The ship did hook up with local tourism people who manned a hospitality desk in most of the ports. They could tell bus where to find nice restaurants, Internet cafes, drugstores, etc. Except for the two ports below, we mainly walked around the port areas and did some sightseeing on our own.
Huatulco was our favorite port, it qualifies as charming to me. We took the ship's snorkeling excursion, which was great fun. The first stop had great fish. The second stop had a gorgeous coral reef, great fish and sea nettles, which look exactly like jellyfish and sting like crazy, although they aren't poisonous and it was annoying rather than truly painful. So we didn't last too long there, which was a shame. The port area is also very nice, so we wandered it, bought a souvenir, and headed "home".
We have been to Cabo San Lucas many times, and do the same excursion every time, the America's Cup Yacht Race. We didn't have quite as good a time as usual, since we lost both races, though. The cruise ships apparently insist that all of the passengers be on one boat if there aren't enough of us to split up. So we had a group of older, overweight people who had been stuffing their faces with food for 14 days vs. a group of resort holidayers, most of whom were young and fit. And we got the older boat as well. ? It was still a great way to spend a few hours. We had lunch (and drowned our sorrows in a couple of beers) at Baja Cantina on the harbor (recommended by one of the America's Cup crew) before heading back to the ship to get ready for New Year's Eve.

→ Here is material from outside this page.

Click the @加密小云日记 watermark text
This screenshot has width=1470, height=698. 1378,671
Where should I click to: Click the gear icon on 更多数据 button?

We brought lots of books and I brought a long-neglected needlepoint project to keep us occupied on sea days. We read a lot, and I got two rows of stitches done on the pillow.
Unlike RCI, which allows you to change your assigned disembarkation time freely, Journey made a BIG DEAL about changes. We were allowed to move from Orange (last off) to Red (about 30 minutes earlier), but they guard the tags as if they were the gold of Fort Knox and actually record who changes to which time. I guess they're serious about queue management.
The process itself was fairly painless - express departure people reported to immigration onboard at 6:45 am (about half an hour ahead of schedule), and off they went. Then the color tags were called, one at a time. The white (first) tags were allowed to disembark the ship around 8:30, so they had about an hour's wait after clearing immigration. We were in the middle of the pack and had good luck - we went through immigration, headed back to our cabin (they never actually ask you to vacate them, just sort of hint at it) and were called to disembark as soon as we got there. With relatively few passengers, it was easy to find even the black bag. The longest wait was in the taxi queue - with 3 ships in port there was bound to be a wait, but even that was only about 20 minutes.
There were several people who brought joy to our onboard experience - Philip Herbert, the Hotel Director, was friendly, responsive and patient. Sue Denning is a terrific cruise director. She brings a much-appreciated spark to the festivities. Bashki (sp?), the bar manager always came over to say hello and chat with us, and was a good problem solver as well.
All in all, we had a very nice time. I concluded that 9 sea days on a ship that size were too many for me, although I cheerfully concede that others would find that to be a slice of heaven. Azamara still has work to do on being the 5 or 6 star line to which they aspire, and I think that they are not yet worth the premium price (and gratuities) that they charge over Royal Caribbean. We are greatly looking forward to our next cruise on Azamara, the Best of Italy on Quest. I think that the smaller ship will be ideal for the port-intensive itineraries offered.